FORT BUCHANNAN, Puerto Rico –
As a recent Texas transplant, you’d think the biggest challenge I’d face in my move to Puerto Rico would be learning a new language. Instead, after three hurricanes in less than a month, I came away with a new appreciation for Family, community and hard work. The best part is I made friends—and a difference—helping to deliver water, fuel, and food all across the island.
I’m Brego and I’m a Belgian Malinois. I’m five years old and I had special training so I get to wear a cool camouflage vest, which now has a lot of Army patches on it. Anyway, it took us a few days to get to Fort Buchannan—Hurricane Harvey really hit Houston hard. Some good news was that Army Reserve Soldiers got to help out with the recovery and they rescued hundreds of people there, including (I’m happy to report) 170 pets and animals. We’d barely unpacked when Hurricane Irma hit. That wasn’t too bad, but I started to get anxious two weeks later when Hurricane Maria showed up—trees fell down, the power went out and almost everyone lost access to clean water.
Mom—Brig. Gen. Dustin “Ana” Shultz—went straight to work, checking on the troops and coordinating with the government to support the community – what a way to meet everyone! Dad says she has “mission control” here—she’s the commander of U.S. Army Reserve’s 1st Mission Support Command, the largest federal Army Command in the Caribbean, and has more than 5,000 Soldiers all across Puerto Rico and in the Virgin Islands too. It's a big responsibility, but we were all looking forward to getting to know the Soldiers and everyone in the community.

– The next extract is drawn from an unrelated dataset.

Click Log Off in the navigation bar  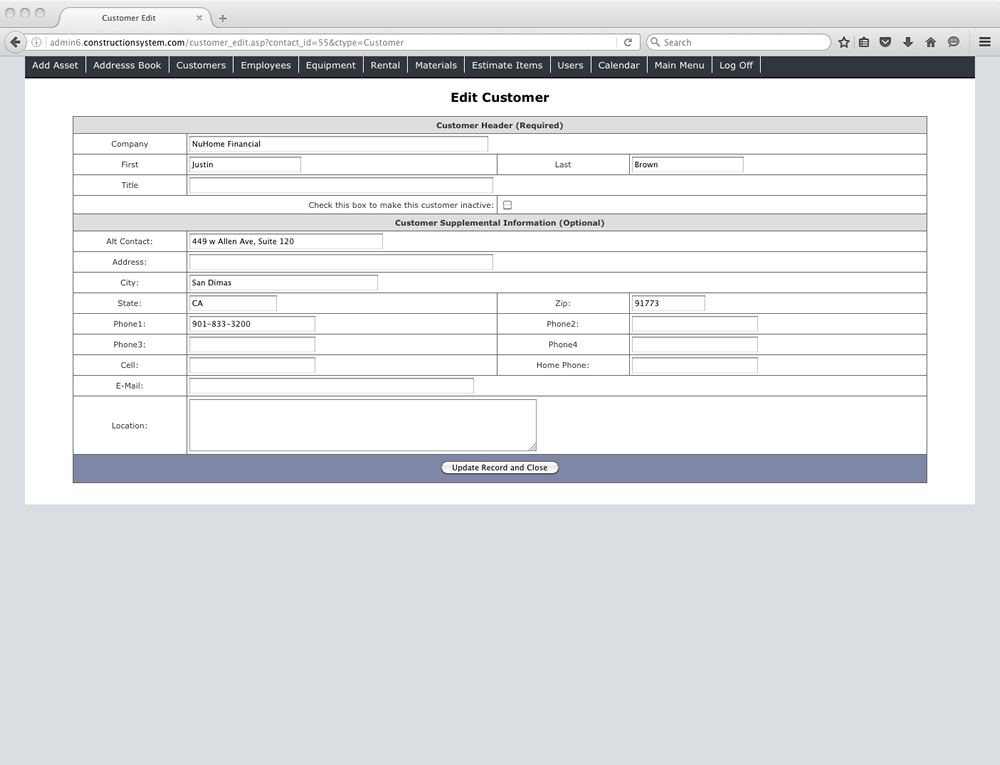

Dad was transitioning too, he used to be a police officer, and then an assistant pastor, and then a full-time stay-at-home parent/home school teacher, but now he’s a Senior Volunteer Advisor, which means he gets to meet with and find ways to help Army Reserve Families. His name is David, and he’s my hero.
At first, Dad volunteered to make meals at the community center while Mom was at work, it was the only place for food, so I had to stay in my crate. It was pretty dark in there with the windows covered up—I don’t like to complain, but REALLY hate being alone. Then he found out they needed drivers to deliver generators around base and keeping them fueled. And guess what?! He needed a co-pilot!
There was so much to do. We and some other spouses delivered fuel around Fort Buchannan with two pickup trucks. We made the rounds every day. Some nice families started waiting outside to say hello to me—that was the best part of my day! Dad said we helped around 70 families on Fort Buchannan. My job was to be available for hugs, and Dad and Mom both said I was really good at my job.
When we heard about some people in the community who needed help too, FEMA gave us food and water to deliver to residents in remote areas. The roads were pretty bad so Mom had some of her engineer Soldiers help clear the roads—more friends for me—and we followed. We got to deliver food and water to more than 200 families!
It’s been months now, and things are just starting to get back to normal. There’s a long way to go, but if I learned anything, it’s that there are a lot of good people out there. For me, I have a new pack: new Soldiers new friends and a new community—things are really looking up.
Volunteers Making a Difference:
192 PALLETS: volunteers assisted in the delivery of relief supplies—including food, water, portable generators
2 MILLION: pounds of food and water delivered, roofs tarped and trees and debris cleared — volunteers informally coordinated island-wide relief aid through Calvary Chapel PR, and churches stateside with the aid of the PR National Guard’s Community Outreach Program.
FORT BUCHANNAN MEDICAL SUPPORT: safety and maintenance checks to identify residents in need of medical assistance; delivered portable A/C units to residents with respiratory conditions.
12,000 MILITARY PERSONNEL: hosted and assisted the setup of four USO expeditionary centers across the island to provide relief for temporarily assigned military personnel
4 in 5 DAYS: A record for setting up USO expeditionary centers.